#### Exercise goal:
Transcribe all of the data exactly, leaving nothing out.

#### Data provided:
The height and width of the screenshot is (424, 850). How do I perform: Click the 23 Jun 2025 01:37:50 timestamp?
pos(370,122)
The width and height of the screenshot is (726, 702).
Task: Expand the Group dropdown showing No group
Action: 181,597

#### Reply:
The height and width of the screenshot is (424, 850). How do I perform: Click the 23 Jun 2025 01:37:50 timestamp?
pos(370,122)
The width and height of the screenshot is (726, 702).
Task: Expand the Group dropdown showing No group
Action: 181,597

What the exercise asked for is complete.